Anak2 cewek datang bergabung, ambil posisi dan tiduran terlentang diatas dermaga sambil nerawang ke langit ngeliatin bintang. Barangkali dalam hatinya bilang, “Tuhan...tunjukkan padaku…bintang yg manakah jodohku ? Buatlah bintang tsb berkedip sbg tandanya”.  Dan sebagian merasa ngeliat pertanda bintangnya ‘blinking’…tuing…tuingg…Hahaha…
Malam harinya hujan cukup lebat dan ternyata berlanjut hingga esok paginya.
“Waduhh…bisa gagal semua acara hari ini,“ pikir saya. Sudah jam delapan pagi dan kapal kami yang malamnya pulang ke Wakai belum juga  datang.

Akhirnya sambil gerimis kecil kami snorkeling di depan cottage.
Nyesel banget ngga nyebur dari pagi sambil ujan ujanan.
Inilah bonus yang saya maksud, terumbu karang dan ikan ikannya oke punya….ternyata.
 


 
 
Belum puas snorkeling di house reef Bolilanga, kapal kami tiba2 datang. Terpaksa ‘mentas’ deh, biar bisa segera pergi ke danau ubur ubur.
Ternyata ada yg baru di danau ubur ubur. Pemerintah atau dinas pariwisata setempat juga membangun bbrp fasilitas di lokasi ini.

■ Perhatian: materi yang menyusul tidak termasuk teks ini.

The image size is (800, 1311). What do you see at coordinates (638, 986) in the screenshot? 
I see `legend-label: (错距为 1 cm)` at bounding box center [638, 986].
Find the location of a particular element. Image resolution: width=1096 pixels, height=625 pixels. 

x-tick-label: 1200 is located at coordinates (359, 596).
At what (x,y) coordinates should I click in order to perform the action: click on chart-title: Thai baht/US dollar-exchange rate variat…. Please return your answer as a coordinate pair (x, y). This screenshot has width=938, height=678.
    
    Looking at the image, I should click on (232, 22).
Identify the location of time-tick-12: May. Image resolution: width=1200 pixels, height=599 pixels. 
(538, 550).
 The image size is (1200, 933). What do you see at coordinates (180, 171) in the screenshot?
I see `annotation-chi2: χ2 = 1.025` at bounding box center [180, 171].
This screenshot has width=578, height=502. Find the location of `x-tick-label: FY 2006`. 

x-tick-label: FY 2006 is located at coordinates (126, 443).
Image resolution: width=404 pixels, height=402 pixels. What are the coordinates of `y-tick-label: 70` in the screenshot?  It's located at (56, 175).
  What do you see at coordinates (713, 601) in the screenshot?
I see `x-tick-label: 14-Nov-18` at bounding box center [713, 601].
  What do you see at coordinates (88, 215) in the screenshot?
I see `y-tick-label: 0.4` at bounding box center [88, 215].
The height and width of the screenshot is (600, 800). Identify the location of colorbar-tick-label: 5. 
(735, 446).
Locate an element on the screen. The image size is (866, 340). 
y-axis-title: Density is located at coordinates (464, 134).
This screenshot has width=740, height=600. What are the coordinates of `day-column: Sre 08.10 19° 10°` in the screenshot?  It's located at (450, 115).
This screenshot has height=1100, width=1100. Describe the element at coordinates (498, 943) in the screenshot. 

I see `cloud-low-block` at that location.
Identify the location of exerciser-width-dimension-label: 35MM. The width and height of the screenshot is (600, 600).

Mariona - The Jellyfish Lake
 
Nggak ada kata bosan buat saya, berenang dan menikmati sensasi berenang bersama ubur ubur. Cuma kali ini kondisi airnya seperti air gula. Jadi foto fotonya hasilnya nggak bisa 'clear'. Suhu airnya juga berubah ubah. Kadang airnya terasa anget, tiba tiba jadi dingin dan sebaliknya. Sepertinya terjadi percampuran antara air laut dan air danau tsb. Semoga ubur uburnya nggak bermutasi jadi menyengat lagi. Seandainya ubur ubur sebesar itu dan sebanyak itu menyengat, bisa dibayangkan. Hiiiiiyy...........
 

Puas berenang bersama ubur ubur kami pun kembali ke resort.
Setelah mandi bilas dan makan siang kamipun check out dan segera naik kapal lagi menuju Bunta.

Beruntungnya, di perjalanan pulang ombak keliatan sangat tenang. Bahkan seperti di danau yang tanpa riak gelombang. Dari puluhan kali kami ‘melaut’ baru kali ini saya rasakan laut setenang ini. Sesekali muncul ikan ikan terbang yang melayang diatas air sampai jarak yang lumayan jauhnya.